[Given data]
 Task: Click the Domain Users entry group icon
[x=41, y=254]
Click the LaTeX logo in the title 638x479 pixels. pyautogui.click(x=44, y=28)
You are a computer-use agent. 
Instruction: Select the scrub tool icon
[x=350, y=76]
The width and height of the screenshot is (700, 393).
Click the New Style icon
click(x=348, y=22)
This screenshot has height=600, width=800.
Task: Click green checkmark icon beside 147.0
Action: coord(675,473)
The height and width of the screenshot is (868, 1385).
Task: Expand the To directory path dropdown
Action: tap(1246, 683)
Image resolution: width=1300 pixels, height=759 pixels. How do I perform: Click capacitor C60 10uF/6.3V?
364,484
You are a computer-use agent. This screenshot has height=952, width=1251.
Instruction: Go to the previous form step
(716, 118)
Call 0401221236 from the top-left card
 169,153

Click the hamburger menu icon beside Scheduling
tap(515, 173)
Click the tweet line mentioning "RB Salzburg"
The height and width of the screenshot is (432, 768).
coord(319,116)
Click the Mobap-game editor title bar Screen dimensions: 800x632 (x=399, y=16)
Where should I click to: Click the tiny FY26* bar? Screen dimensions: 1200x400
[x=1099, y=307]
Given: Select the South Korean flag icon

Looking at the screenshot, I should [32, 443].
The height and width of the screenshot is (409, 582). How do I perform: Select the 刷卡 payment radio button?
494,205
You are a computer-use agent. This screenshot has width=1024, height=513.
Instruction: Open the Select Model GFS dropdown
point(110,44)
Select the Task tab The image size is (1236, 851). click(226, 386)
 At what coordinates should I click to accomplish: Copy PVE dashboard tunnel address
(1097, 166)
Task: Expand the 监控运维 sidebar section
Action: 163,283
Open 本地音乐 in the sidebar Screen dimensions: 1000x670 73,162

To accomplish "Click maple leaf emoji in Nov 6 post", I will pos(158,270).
[/Given data]
**Instructions to follow:** Output the number of lines in the records above that contain the string "title", and no other text.

**Output:** 2